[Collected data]

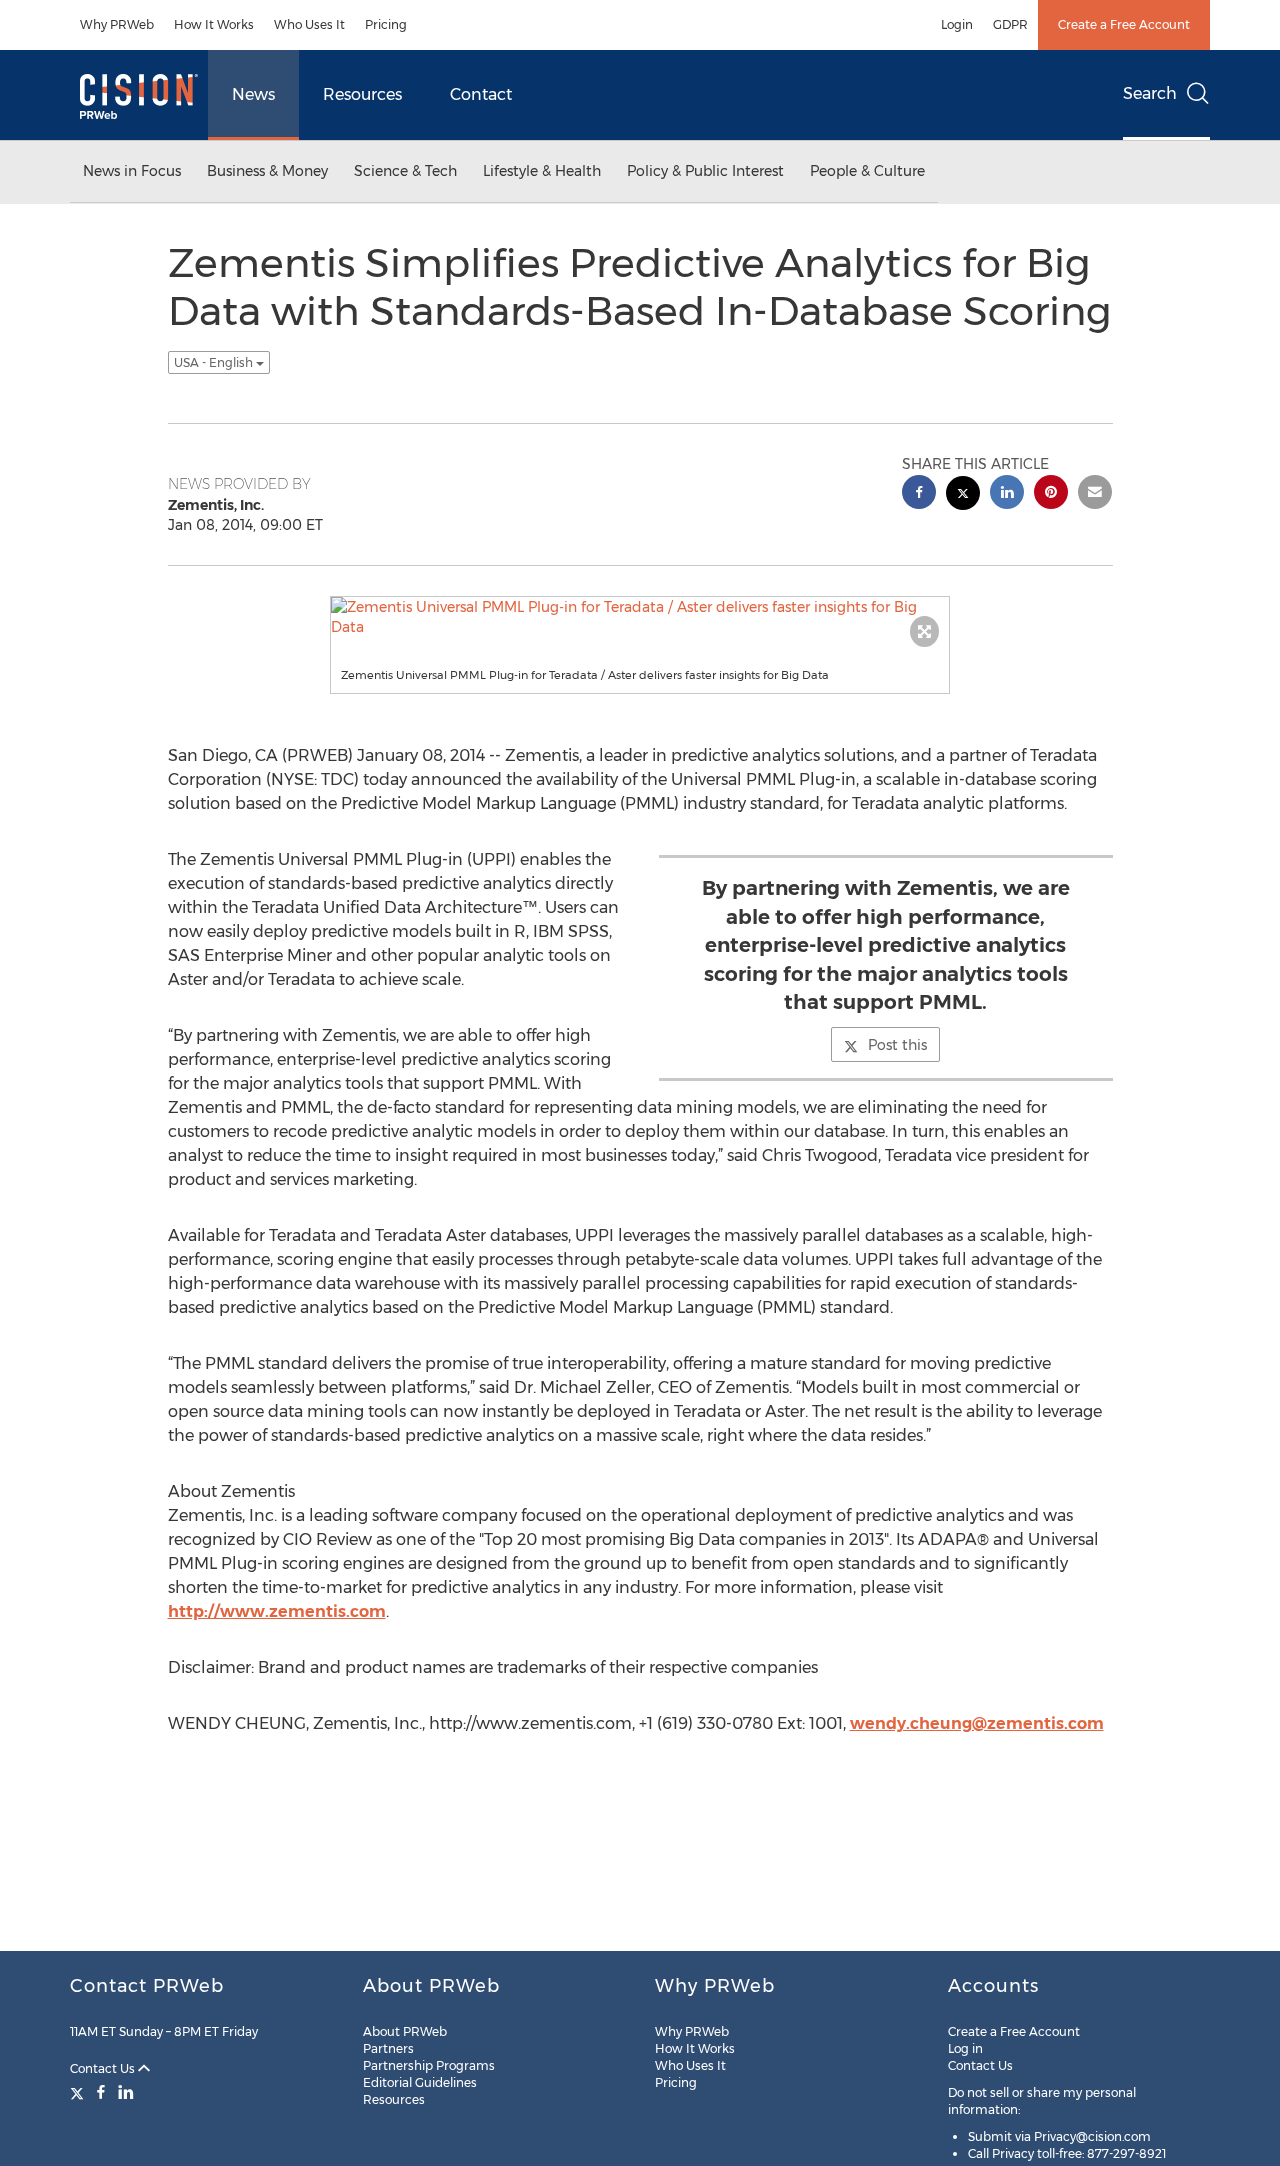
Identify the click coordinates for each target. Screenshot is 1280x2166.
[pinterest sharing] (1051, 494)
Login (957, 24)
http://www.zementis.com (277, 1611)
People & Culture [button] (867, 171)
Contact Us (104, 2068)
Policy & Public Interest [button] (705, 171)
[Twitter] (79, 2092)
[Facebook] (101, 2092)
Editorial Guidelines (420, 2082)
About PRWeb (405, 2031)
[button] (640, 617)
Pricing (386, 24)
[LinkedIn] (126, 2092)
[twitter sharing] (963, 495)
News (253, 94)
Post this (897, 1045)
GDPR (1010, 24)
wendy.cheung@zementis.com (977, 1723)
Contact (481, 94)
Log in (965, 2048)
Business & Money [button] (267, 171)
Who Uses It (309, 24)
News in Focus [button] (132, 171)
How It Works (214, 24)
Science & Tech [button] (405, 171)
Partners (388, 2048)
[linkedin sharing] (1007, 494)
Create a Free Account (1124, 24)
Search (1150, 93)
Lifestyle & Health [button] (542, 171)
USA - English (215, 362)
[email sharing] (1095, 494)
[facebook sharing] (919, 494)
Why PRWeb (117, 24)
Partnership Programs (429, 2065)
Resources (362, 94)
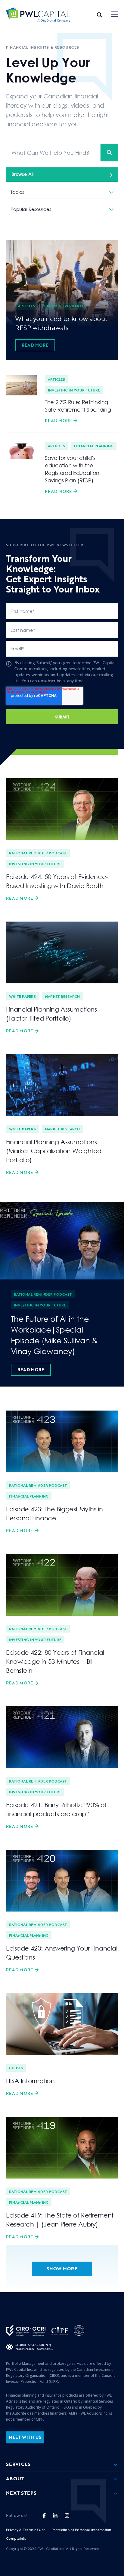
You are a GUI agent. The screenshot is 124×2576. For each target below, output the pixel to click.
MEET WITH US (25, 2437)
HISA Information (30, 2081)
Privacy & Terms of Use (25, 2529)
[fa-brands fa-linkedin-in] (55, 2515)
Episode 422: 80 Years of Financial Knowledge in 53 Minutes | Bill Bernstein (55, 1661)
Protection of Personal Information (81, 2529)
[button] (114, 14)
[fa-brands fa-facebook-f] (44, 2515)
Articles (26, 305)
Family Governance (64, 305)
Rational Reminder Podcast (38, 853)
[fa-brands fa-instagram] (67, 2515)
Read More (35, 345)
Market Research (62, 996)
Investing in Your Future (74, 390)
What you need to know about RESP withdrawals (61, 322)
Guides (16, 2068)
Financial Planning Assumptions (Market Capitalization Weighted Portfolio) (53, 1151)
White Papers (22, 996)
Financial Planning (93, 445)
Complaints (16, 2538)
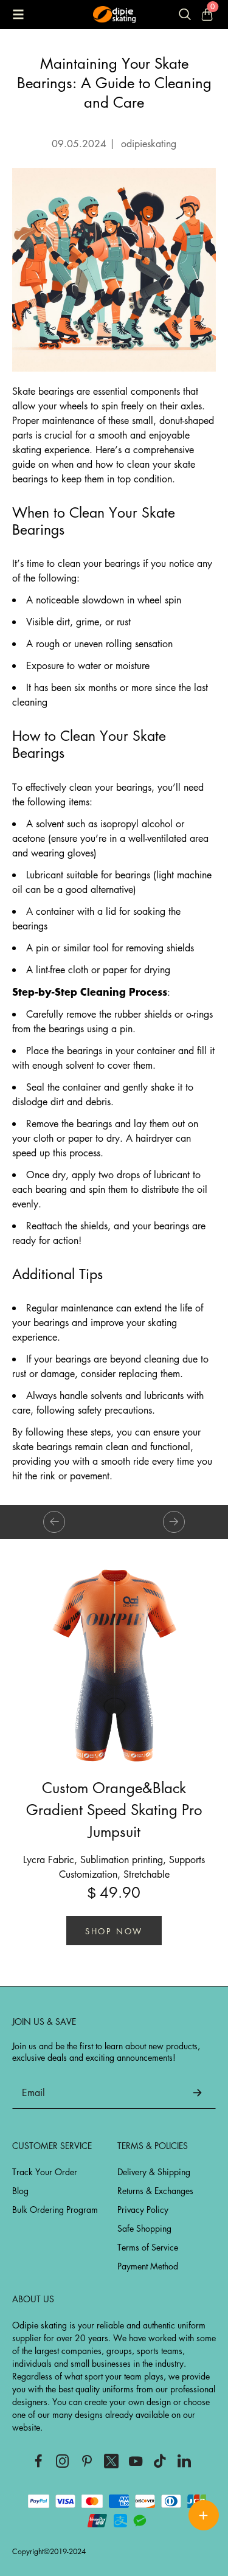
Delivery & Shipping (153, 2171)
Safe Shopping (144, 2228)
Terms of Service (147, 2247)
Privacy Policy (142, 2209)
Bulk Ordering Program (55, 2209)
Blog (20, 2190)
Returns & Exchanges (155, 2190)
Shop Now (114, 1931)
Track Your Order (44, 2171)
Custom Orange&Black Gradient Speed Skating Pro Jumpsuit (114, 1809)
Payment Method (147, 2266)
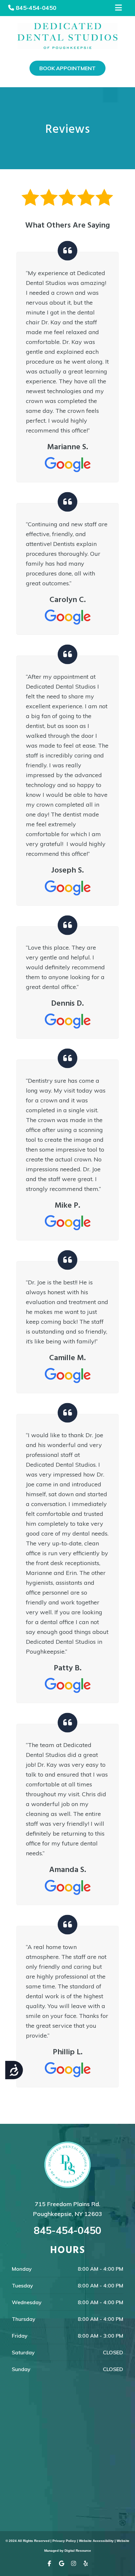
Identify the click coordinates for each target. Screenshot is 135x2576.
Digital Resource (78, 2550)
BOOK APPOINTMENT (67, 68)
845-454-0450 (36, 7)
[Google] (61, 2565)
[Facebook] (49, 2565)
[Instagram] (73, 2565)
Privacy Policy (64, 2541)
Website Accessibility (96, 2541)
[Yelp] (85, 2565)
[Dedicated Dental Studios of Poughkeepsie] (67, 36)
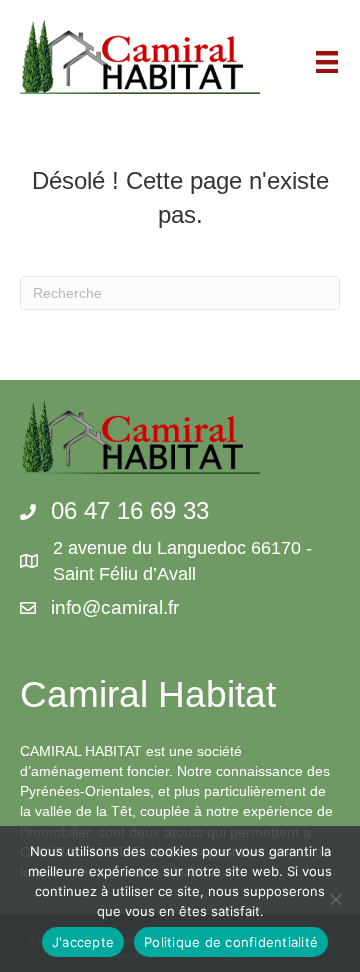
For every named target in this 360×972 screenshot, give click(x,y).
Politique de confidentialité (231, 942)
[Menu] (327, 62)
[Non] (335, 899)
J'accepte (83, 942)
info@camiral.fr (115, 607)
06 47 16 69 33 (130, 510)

» Action item
From the line containing "Safe Shopping (144, 2228)" through the end of the entries, quote each line exactly and nothing else, excluding all pictures.

» Output
Safe Shopping (144, 2228)
Terms of Service (147, 2247)
Privacy Policy (142, 2209)
Bulk Ordering Program (55, 2209)
Blog (20, 2190)
Returns & Exchanges (155, 2190)
Shop Now (114, 1931)
Track Your Order (44, 2171)
Custom Orange&Black Gradient Speed Skating Pro Jumpsuit (114, 1809)
Payment Method (147, 2266)
Identify the click coordinates for each target. Screenshot is 135x2576.
Digital Resource (78, 2550)
BOOK APPOINTMENT (67, 68)
845-454-0450 (36, 7)
[Google] (61, 2565)
[Facebook] (49, 2565)
[Instagram] (73, 2565)
Privacy Policy (64, 2541)
Website Accessibility (96, 2541)
[Yelp] (85, 2565)
[Dedicated Dental Studios of Poughkeepsie] (67, 36)
For every named target in this 360×972 screenshot, give click(x,y).
Politique de confidentialité (231, 942)
[Menu] (327, 62)
[Non] (335, 899)
J'accepte (83, 942)
info@camiral.fr (115, 607)
06 47 16 69 33 (130, 510)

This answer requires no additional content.